Sightlines is paid $107,000 annually to evaluate the system’s facilities and provide campus-specific analyses.


During Monday’s meeting trustees are expected to authorize system and university officials to explore the sales of up to 10 properties in Bangor, Old Town, Portland and Machias.

One of the properties University of Maine System Chancellor James Page hopes to shed by the end of the year is the system offices in downtown Bangor. About 100 system employees would relocate to other locations on the University of Maine campus. The details of that plan are still in the works as part of Page’s One University initiative.

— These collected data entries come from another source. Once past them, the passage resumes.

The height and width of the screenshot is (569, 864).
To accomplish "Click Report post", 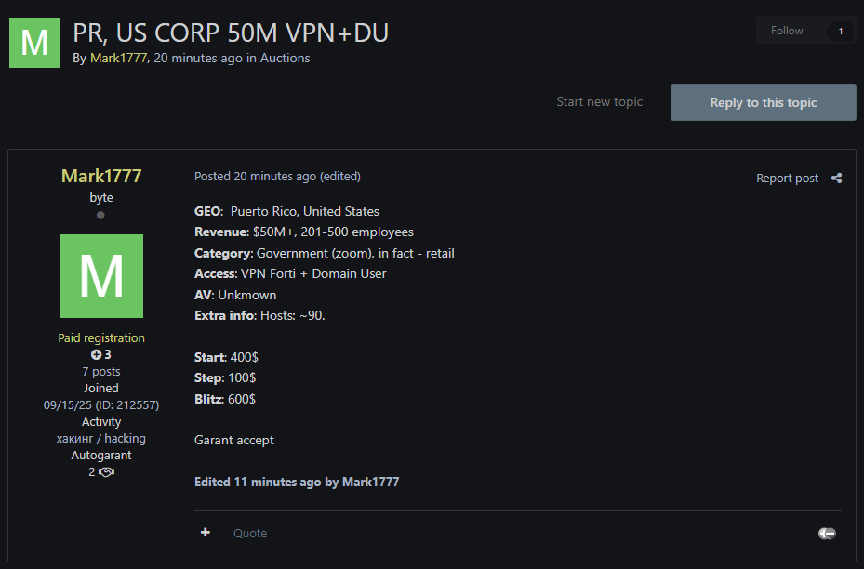I will (x=787, y=179).
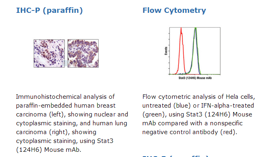
Task: Open the flow cytometry histogram chart
Action: 192,53
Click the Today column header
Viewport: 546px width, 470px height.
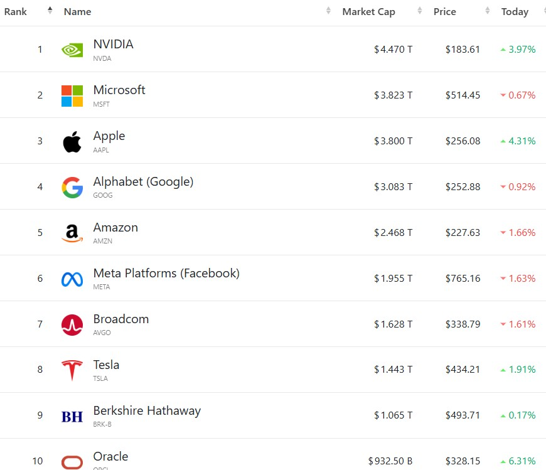tap(515, 12)
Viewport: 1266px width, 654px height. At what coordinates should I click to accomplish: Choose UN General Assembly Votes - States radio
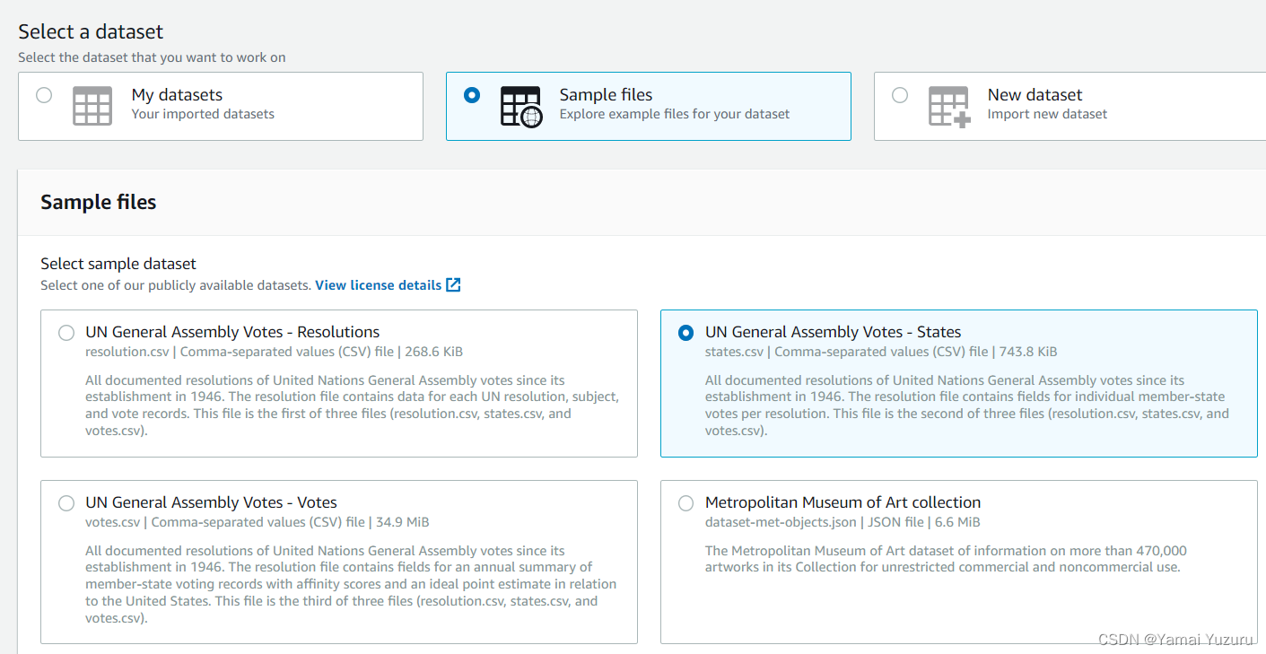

In Portland, the system could decide to sell off as many as seven buildings on the perimeter of the University of Southern Maine campus. The “white houses,” as they’re commonly known, are a series of former residential buildings, located on Chamberlain Avenue, Deering Avenue and Granite Street, that were converted into University of Maine System office space.

Last month, the University of Maine at Machias evacuated and closed Kimball Hall because of structural concerns after a “facility assessment” found that portions of the exterior brick walls might fail due to years of deterioration.

That building could be sold, repaired or demolished depending on the extent of the damage and whether the university could adapt and shuffle staff to exist without the historic building. Kimball Hall houses faculty offices, The Galley dining area, student gathering spaces and the UMaine Machias Facilities Division.

The board also will consider whether to allow officials to try to sell a 30-acre piece of undeveloped land along Stillwater Avenue in Old Town, next to the elementary school, which includes a small portion of the DeMeritt Forest. The property could serve as commercial space, as an auto shop and Dairy Queen are just across the road.

The item that would allow the system to pursue the sales is set to appear on the consent agenda, meaning it isn’t expected to generate much controversy or debate among trustees.